Me/chronic fatigue syndrome

booklover

Hello

Does anyone know of any support groups in NI? I think my son may have this condition. Is there anyone here been diagnosed with it as I'm not getting much support from the medical profession...

Many thanks :A

Fiona

seatzie

quick google produced this
http://www.nimea.org/

mil had it for around 10 years in the 90s very little support in Northern Ireland for it and that included Doctors believing it existed, hope things have changed, also check ou Action for ME UK

sleepymy

I have it fiona, just give me a wee while to have breakfast and get my migraine meds to kick in and I'll help you all I can xxx

absoluteutopia

Used to play golf with a few Dr's who were always going on about the extent ME was being used to claim DLA. Patient would turn up claiming they had all these symptoms, only for a DLA form to come into the surgery a few weeks later . This was a few years ago so things could have changed with the Gp's

seatzie

wasn't the GPs were the problem it was the consultants, GPs generally refer on because the don't know whats wrong, for a long time the "yuppie flu" tag discredited a lot of genuine sufferers who had it

bjorky

You should get your son to visit his GP asap and ask for him to be referred to a RHEUMATOLOGIST, wait a few weeks then this person should help

pinkfluffythings

I agree with the poster above, see GP and then onto Consultant. He also could have Fibromyalgia, like me I suffer from it and ME/CFS. Sometimes you need to fight the GP to get anywhere, but dont give up. Its a really horrible, sore, upsetting chronic illness that is not understood at all by most people and still some medical professionals. There are also support groups which I am yet to join but will very soon.

absoluteutopia

victoria_p wrote: »

He also could have Fibromyalgia,

The new DLA cash cow

seatzie

absoluteutopia wrote: »

The new DLA cash cow

knowing 2 people, one very severely affected by it, I do take a little bit of exception to that

anyone I've ever known with ME/CFS or fibromyalgia have been hard working people, I currently have a friend mid 30s whose work are trying to medically retire her because of her condition, believe me, being ill and stuck at home is not what she wants, perhaps you're socialising with the wrong people?

Rossatron305

Hi this is my 1st post and i am glad it is here and hope i can help.

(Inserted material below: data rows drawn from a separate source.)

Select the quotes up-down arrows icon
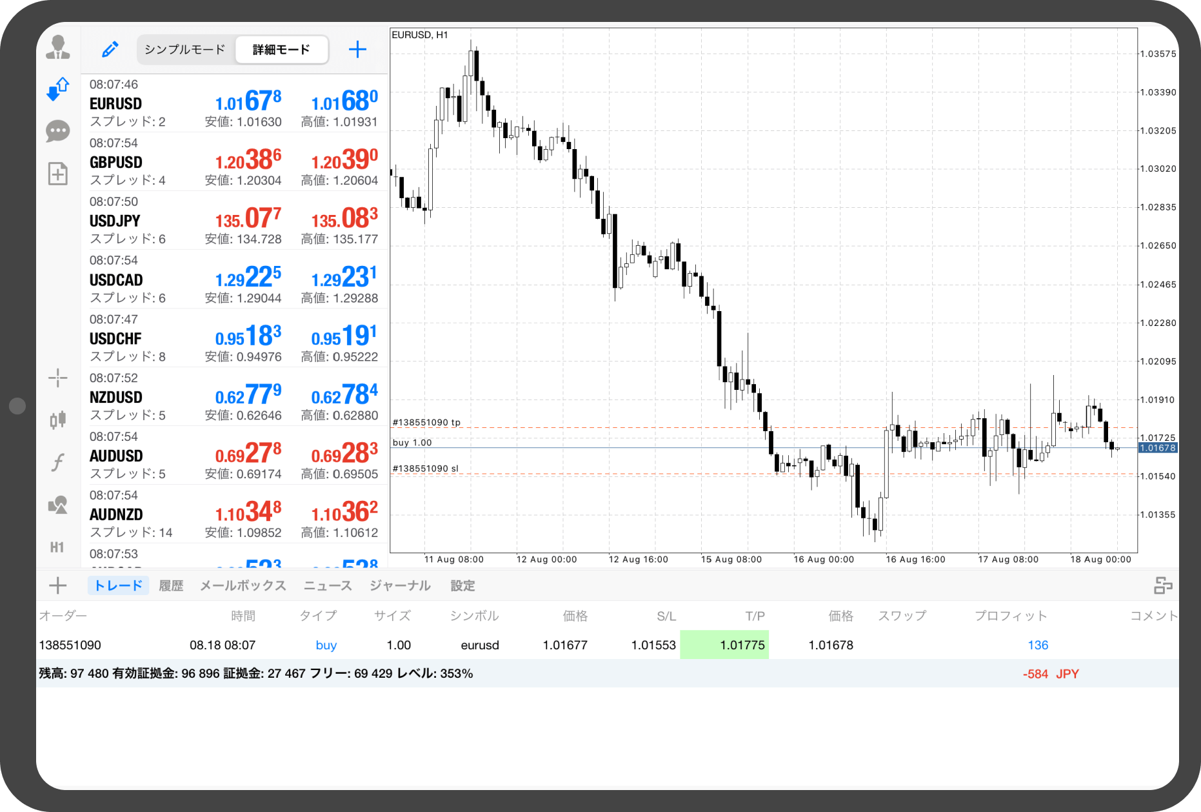1201x812 pixels. pyautogui.click(x=58, y=89)
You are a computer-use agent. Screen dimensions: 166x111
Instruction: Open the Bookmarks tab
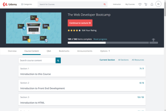coord(64,51)
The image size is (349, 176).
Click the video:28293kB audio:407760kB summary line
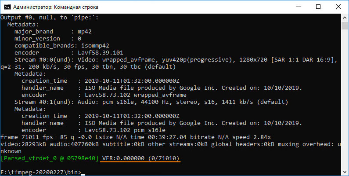tap(170, 148)
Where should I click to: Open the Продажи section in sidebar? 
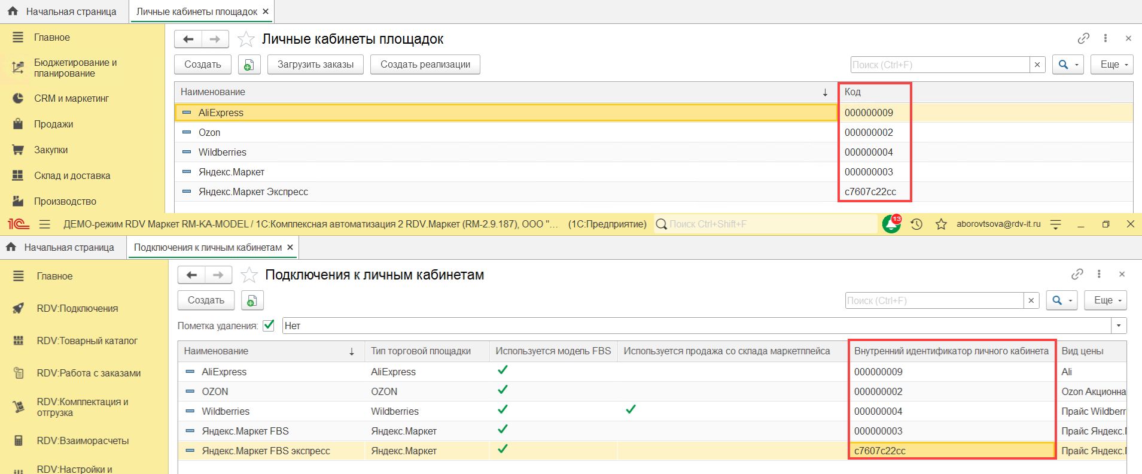click(53, 124)
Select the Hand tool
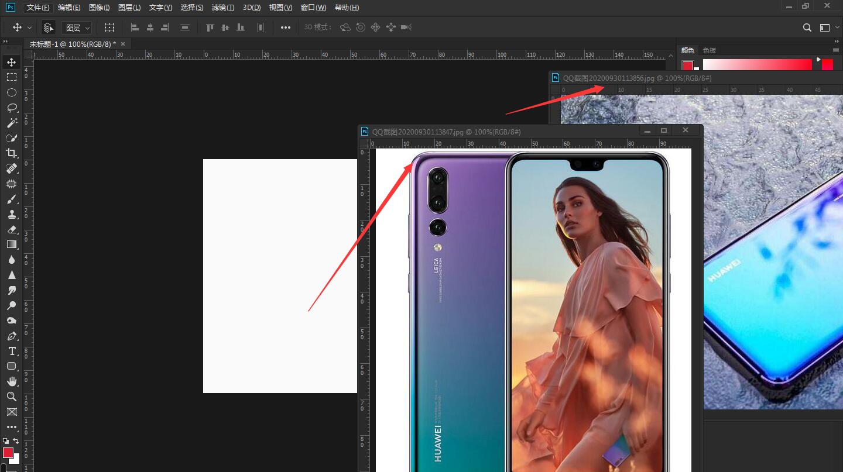The width and height of the screenshot is (843, 472). [x=11, y=381]

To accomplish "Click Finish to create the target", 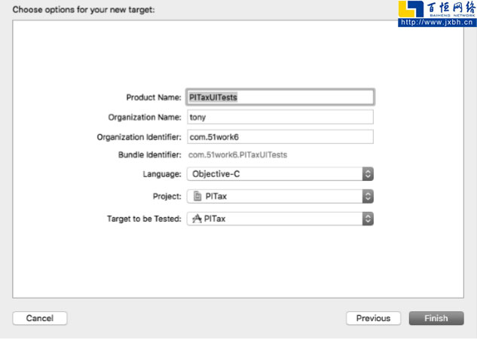I will tap(436, 318).
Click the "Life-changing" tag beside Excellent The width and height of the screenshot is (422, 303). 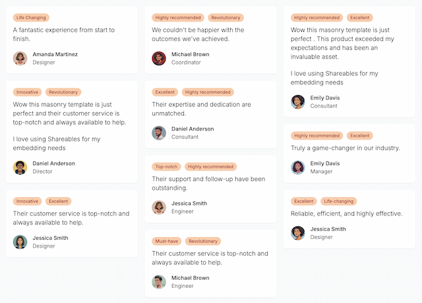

i am one of 3 ppl i know with diagnosed cfs, the other 2 being my best mates little sister who had to leave school the year of her gcse's and be home tutored and luckily my managers wife has it also, which means he knows exactly how i feel and has been great help to me, i am currently on my 5 month off work and i am only 20 (21 soon) i find it extremely hard to do anything, have been on more tablets than my 75 y/o nan that has severe diabetes as well as a few other conditions bless her.

one thing that my gp and neurologist recomended was going out more and doing more, i go for an hour walk everyday, live in the country so its not too bad, but even if i return home exhausted i feel like i have achieved something and after a week of doing it i started to have more energy, before i was stuck in my room just on the computer, this really doesn't help and makes you feel depressed, if your son is my age or younger, try taking him out on the weekend, i get severe headaches just being outside but the tablets have supressed that greatly, just makesure whatever tablets they give him they dont make him put on weight, i put on a stone in 6 weeks taking one lot and it just made me feel worse, i am here to help if you have any more questions, Ross

pinkfluffythings

absoluteutopia wrote: »

The new DLA cash cow

Possibly for some people but not for me! Don't generalize.